In questo articolo sveliamo tutto quanto c’è da sapere sui lavori socialmente utili: come iscriversi, cosa sono, come funzionano e quanto pagano.
Lavori socialmente utili: come iscriversi
Tagliamo subito la testa al toro e diciamo, senza giri di parole, che non è possibile iscriversi ad alcuna piattaforma per poter svolgere quelli che vengono definiti “lavori socialmente utili“. Ma cerchiamo innanzitutto di capire bene cosa si intende con tale definizione, oggi, nel 2024.
Cosa sono i lavori socialmente utili
Attualmente, con l’espressione “lavori socialmente utili”, si possono intendere sostanzialmente due cose un po’ diverse tra loro:
- i lavori socialmente utili veri e propri, in acronimo LSU;
- i lavori di pubblica utilità, o LPU.
Lavori socialmente utili (LSU): un po’ di storia
Ad istituire originariamente la categoria degli LSU fu, la Legge 390/1981. Tale dispositivo mirava a strutturare alcuni interventi economici straordinari per favorire i lavoratori meridionali. L’Art.1bis in particolare riportava: “[…] qualora non sia possibile o necessario istituire corsi di qualificazione e di riqualificazione professionale per i lavoratori che godono del trattamento straordinario della Cassa integrazione guadagni, [le commissioni regionali per l’impiego] possono disporre l’utilizzazione temporanea dei lavoratori stessi, in attività non incompatibili con la loro professionalità, per opere o servizi di pubblica utilità, ovvero, quali istruttori, per iniziative di formazione professionale d’intesa con le amministrazioni pubbliche interessate.” Si trattò quindi, in origine, di un modo per innalzare il salario spettante dei lavoratori in Cigs, ottenendo da essi in cambio una prestazione lavorativa al servizio del bene comune.
Negli anni successivi, la platea dei lavoratori socialmente utili si espanse: a metà degli anni Ottanta, quanto stabilito dalla Legge 390/1981 venne esteso a tutto il territorio nazionale; nei primi anni Novanta, addirittura, dall’includervi i soli lavoratori in Cigs, si passò anche ad inglobarvi ulteriori categorie di lavoratori svantaggiati (lavoratori in mobilità, disoccupati da oltre 2 anni ed altri ancora).
Con i primi anni Duemila cessò la possibilità di approvare nuovi progetti di attività socialmente utili (ASU), ossia quelle attività finalizzate, nello specifico, a:
- prendersi cura ed assistere bambini, adolescenti e anziani;
- riabilitare e recuperare ex detenuti, ex tossicodipendenti e portatori di handicap;
- assistere soggetti in condizioni di disagio ed emarginazione;
- preservare e tutelare l’ambiente;
- mettere in sicurezza gli edifici;
- migliorare le condizioni per lo sviluppo turistico.
Vennero però procrastinate le ASU già in corso, che vedevano impiegati migliaia di lavoratori socialmente utili, e si iniziò a impostare un percorso volto alla stabilizzazione di tali lavoratori.
I lavori di pubblica utilità (LPU)
Mentre gli LSU tradizionali venivano quindi progressivamente ad esaurirsi, con il Decreto 26 marzo 2001 del Ministero della Giustizia furono gettate le basi dei lavori di pubblica utilità (LPU).
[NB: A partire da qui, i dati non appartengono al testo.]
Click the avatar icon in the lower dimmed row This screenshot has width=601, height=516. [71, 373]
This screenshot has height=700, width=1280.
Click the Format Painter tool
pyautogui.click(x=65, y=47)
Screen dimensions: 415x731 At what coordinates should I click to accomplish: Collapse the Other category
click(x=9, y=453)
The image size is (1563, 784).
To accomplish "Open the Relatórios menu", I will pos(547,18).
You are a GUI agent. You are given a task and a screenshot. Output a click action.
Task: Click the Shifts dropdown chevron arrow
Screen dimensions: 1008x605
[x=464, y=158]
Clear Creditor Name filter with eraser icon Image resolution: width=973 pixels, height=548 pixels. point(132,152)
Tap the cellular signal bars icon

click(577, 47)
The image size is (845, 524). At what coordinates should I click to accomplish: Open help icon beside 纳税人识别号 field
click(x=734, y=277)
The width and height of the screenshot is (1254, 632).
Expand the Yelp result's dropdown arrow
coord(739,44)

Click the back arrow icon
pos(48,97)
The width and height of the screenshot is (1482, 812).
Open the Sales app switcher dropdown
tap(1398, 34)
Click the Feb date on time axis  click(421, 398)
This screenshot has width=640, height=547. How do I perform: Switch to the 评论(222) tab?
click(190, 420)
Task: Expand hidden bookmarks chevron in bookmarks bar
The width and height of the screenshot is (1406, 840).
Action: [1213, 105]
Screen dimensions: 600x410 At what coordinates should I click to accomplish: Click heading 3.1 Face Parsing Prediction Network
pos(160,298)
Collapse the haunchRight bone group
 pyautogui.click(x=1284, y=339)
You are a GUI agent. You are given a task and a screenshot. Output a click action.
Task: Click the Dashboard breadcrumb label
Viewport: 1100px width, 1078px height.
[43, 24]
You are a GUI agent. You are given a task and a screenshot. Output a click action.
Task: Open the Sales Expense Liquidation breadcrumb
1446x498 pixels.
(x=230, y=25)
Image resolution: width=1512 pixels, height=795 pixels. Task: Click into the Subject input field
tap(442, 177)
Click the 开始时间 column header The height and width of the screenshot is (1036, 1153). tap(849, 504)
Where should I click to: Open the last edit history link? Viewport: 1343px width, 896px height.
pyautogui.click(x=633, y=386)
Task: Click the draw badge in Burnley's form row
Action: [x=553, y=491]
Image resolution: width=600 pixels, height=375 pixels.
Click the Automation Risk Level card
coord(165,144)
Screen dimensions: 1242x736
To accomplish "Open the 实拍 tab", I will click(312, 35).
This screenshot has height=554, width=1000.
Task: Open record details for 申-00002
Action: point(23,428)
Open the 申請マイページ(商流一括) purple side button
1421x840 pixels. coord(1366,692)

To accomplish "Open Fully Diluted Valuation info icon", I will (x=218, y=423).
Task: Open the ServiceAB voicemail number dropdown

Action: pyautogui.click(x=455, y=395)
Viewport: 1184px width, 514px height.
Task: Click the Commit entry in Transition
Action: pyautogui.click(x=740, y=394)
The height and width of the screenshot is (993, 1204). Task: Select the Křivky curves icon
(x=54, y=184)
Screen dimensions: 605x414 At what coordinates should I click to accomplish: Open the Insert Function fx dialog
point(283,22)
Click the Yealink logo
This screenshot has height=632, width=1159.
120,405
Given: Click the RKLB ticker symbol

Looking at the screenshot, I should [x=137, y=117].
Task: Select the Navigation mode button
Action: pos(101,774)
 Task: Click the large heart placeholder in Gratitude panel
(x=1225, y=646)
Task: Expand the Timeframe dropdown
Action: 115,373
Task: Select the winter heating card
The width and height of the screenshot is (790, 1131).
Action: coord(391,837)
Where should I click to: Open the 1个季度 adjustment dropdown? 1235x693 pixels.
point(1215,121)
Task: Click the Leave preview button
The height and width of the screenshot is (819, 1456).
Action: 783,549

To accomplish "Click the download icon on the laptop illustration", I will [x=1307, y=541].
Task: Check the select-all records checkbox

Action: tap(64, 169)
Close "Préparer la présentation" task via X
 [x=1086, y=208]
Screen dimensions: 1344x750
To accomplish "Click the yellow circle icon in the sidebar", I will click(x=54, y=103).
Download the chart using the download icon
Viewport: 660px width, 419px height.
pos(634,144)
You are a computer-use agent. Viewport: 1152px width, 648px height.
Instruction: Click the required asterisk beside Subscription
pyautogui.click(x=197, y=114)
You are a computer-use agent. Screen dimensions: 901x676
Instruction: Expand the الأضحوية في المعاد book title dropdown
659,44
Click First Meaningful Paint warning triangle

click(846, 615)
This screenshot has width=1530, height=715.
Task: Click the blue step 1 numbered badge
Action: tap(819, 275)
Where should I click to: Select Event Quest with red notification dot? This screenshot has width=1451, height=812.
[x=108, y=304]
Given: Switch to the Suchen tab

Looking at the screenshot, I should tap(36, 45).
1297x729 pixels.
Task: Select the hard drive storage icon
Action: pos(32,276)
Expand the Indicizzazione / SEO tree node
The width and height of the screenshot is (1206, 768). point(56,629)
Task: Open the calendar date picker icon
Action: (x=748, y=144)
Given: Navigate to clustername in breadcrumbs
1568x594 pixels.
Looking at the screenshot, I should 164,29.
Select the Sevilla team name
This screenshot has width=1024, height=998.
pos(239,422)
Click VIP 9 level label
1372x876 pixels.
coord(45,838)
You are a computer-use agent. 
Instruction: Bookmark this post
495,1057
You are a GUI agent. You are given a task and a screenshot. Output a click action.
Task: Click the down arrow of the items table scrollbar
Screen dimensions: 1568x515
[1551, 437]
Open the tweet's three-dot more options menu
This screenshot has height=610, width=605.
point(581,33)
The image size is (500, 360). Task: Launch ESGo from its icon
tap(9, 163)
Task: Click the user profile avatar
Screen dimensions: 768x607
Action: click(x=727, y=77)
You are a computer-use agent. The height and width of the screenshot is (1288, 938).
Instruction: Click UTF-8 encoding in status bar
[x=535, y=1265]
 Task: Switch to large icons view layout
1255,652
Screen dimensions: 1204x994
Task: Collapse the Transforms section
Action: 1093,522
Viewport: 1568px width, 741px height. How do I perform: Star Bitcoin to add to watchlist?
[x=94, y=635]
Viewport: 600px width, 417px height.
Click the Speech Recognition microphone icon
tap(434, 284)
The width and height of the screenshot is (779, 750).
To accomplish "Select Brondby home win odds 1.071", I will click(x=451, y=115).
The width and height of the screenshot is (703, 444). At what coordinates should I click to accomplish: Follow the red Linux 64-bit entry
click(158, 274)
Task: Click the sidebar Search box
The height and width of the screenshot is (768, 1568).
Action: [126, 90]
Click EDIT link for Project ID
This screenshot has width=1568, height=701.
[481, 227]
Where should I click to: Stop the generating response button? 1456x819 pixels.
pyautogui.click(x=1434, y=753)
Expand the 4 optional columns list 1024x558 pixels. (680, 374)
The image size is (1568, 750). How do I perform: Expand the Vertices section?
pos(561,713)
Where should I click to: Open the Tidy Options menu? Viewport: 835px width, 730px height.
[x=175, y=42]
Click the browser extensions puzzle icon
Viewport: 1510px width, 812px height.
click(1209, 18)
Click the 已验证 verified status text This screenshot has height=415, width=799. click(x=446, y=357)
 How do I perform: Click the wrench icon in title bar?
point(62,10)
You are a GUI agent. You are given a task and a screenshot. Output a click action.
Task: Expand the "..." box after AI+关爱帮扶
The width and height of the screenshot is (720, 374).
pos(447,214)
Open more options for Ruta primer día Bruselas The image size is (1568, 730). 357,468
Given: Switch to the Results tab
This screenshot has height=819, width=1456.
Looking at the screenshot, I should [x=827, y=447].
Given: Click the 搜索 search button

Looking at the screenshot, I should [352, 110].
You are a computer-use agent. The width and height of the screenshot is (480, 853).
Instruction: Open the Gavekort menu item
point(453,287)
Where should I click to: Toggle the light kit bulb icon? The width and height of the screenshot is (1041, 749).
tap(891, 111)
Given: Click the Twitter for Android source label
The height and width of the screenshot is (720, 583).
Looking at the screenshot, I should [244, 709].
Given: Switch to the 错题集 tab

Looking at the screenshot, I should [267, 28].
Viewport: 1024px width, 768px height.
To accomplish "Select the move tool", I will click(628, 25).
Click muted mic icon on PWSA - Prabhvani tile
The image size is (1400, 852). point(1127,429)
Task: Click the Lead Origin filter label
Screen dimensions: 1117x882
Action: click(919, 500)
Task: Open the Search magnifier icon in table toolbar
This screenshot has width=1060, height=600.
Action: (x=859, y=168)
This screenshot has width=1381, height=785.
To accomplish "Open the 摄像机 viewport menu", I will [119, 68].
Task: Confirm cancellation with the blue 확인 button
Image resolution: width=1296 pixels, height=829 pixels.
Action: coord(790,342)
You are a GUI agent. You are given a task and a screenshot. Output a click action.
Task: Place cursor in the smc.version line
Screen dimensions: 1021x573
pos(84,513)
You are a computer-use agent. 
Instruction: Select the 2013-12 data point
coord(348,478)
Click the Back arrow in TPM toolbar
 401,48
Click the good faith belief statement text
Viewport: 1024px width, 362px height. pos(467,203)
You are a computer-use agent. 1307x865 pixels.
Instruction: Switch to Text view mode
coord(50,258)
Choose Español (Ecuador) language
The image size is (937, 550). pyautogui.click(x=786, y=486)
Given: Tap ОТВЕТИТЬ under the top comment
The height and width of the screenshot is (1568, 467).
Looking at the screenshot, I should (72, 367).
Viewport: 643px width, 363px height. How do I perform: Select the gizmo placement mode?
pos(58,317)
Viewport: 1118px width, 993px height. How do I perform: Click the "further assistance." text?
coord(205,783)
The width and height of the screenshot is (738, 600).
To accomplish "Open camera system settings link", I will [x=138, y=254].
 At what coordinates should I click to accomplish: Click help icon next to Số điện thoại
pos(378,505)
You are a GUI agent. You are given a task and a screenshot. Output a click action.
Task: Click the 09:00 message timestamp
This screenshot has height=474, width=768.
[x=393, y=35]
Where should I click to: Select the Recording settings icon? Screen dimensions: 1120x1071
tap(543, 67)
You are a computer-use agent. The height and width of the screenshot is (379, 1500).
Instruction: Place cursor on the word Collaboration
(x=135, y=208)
Non si tratta, in questo caso, di lavori socialmente utili per disoccupati: a svolgere le stesse mansioni previste dagli LSU tradizionali sono stavolta i condannati per reati penali, la cui pena sostitutiva, alternativa alla detenzione, è proprio quella di occuparsi del bene comune.
Lavori socialmente utili: stipendio e inquadramento contrattuale
In ambedue i casi citati, LSU ed LPU, siamo di fronte ad attività che – come recita la sentenza del Consiglio di Stato 1253/2007, “[…] non ne consentono la qualificazione come rapporto di impiego; e ciò per la considerazione che il rapporto dei lavoratori socialmente utili trae origine da motivi assistenziali (rientrando nel quadro dei cosiddetti ammortizzatori sociali); e riguarda un impegno lavorativo certamente precario; non comporta la cancellazione dalle liste di collocamento; presenta caratteri del tutto peculiari quali l’occupazione per non più di ottanta ore mensili, il compenso orario uguale per tutti (sostitutivo della indennità di disoccupazione) versato dallo Stato e non dal datore di lavoro, la limitazione delle assicurazioni obbligatorie solo a quelle contro gli infortuni e le malattie professionali.“
In merito al compenso percepito, esso è erogato dall’INPS ed è pari – dato del 2023 – a 656,44 €, per un impegno settimanale pari a 20 ore e per non più di 8 ore giornaliere.